── Ausgangstext

Verfahrensgang
Tenor
Die Beschwerde der Klägerin gegen die Nichtzulassung der Revision im Urteil des Landessozialgerichts Hamburg vom 2. Februar 2017 wird als unzulässig verworfen.
Kosten sind nicht zu erstatten.
Gründe
Die Beschwerde gegen die Nichtzulassung der Revision in der angefochtenen Entscheidung des LSG ist als unzulässig zu verwerfen, weil die zu ihrer Begründung angeführten Zulassungsgründe der grundsätzlichen Bedeutung der Rechtssache (§ 160 Abs 2 Nr 1 SGG) sowie der Abweichung (Divergenz, § 160 Abs 2 Nr 2 SGG) nicht in der gebotenen Weise schlüssig dargelegt oder bezeichnet sind (§ 160a Abs 2 Satz 3 SGG); das gilt auch für sinngemäß gerügte Verfahrensmängel (§ 160 Abs 2 Nr 3 SGG). Der Senat konnte deshalb über die Beschwerde ohne Zuziehung der ehrenamtlichen Richter gemäß § 160a Abs 4 Satz 1 Halbsatz 2 iVm § 169 SGG entscheiden.
Grundsätzliche Bedeutung hat eine Rechtssache nur dann, wenn sie eine Rechtsfrage aufwirft, die - über den Einzelfall hinaus - aus Gründen der Rechtseinheit oder der Fortbildung des Rechts einer Klärung durch das Revisionsgericht bedürftig und fähig ist (vgl BSGE 40, 158 = SozR 1500 § 160a Nr 11; BSG SozR 1500 § 160a Nr 13). Die Darlegung der grundsätzlichen Bedeutung der Rechtssache erfordert die Formulierung einer bestimmten abstrakten Rechtsfrage, der in dem Rechtsstreit eine grundsätzliche, über den Einzelfall hinausgehende Bedeutung beigemessen wird (BSG SozR 1500 § 160a Nr 60) sowie die Darlegung, dass die Revisionsentscheidung die Rechtseinheit in ihrem Bestand erhalten oder die Weiterentwicklung des Rechts fördern wird. Daher ist herauszuarbeiten, ob und inwieweit zu der aufgeworfenen Frage bereits Rechtsgrundsätze bestehen und in welchem Rahmen noch eine weitere Ausgestaltung, Erweiterung oder Änderung derselben durch das Revisionsgericht zur Entscheidung des vorliegenden Rechtsstreits erforderlich erscheint (vgl Krasney/Udsching, Handbuch des sozialgerichtlichen Verfahrens, 7. Aufl 2016, IX. Kap, RdNr 65 f). Weiterhin ist aufzuzeigen, dass die Klärung der Rechtsfrage im allgemeinen Interesse erforderlich (Klärungsbedürftigkeit) und die Klärung durch das Revisionsgericht zu erwarten (Klärungsfähigkeit) ist (vgl BSG SozR 3-1500 § 160a Nr 16). Diesen Darlegungsanforderungen wird die Beschwerdebegründung nicht gerecht.

────

### Deine Aufgabe
Kannst du aus dem Ausgangstext oben alles von „Verfahrensgang“ bis hinunter zu „nicht zu erstatten.“ wortgetreu herausschreiben?

── Bereitgestellte Daten

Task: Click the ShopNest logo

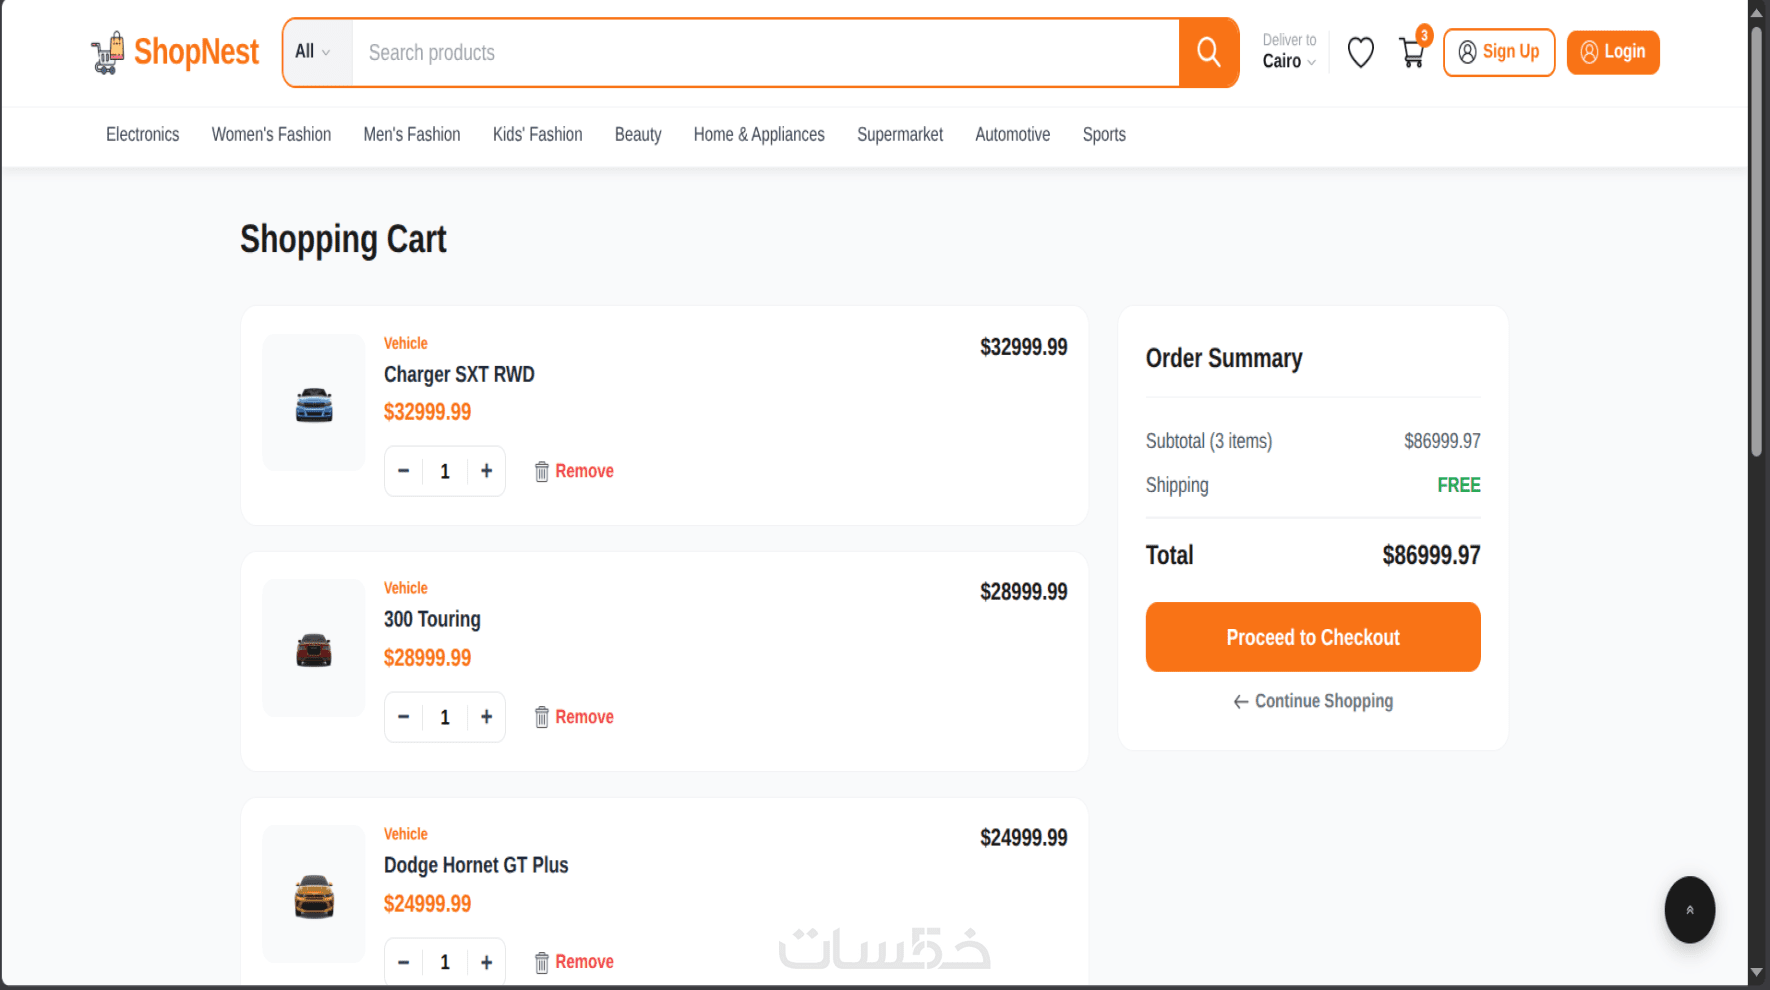Action: click(175, 52)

────

### Musterlösung
Verfahrensgang
Tenor
Die Beschwerde der Klägerin gegen die Nichtzulassung der Revision im Urteil des Landessozialgerichts Hamburg vom 2. Februar 2017 wird als unzulässig verworfen.
Kosten sind nicht zu erstatten.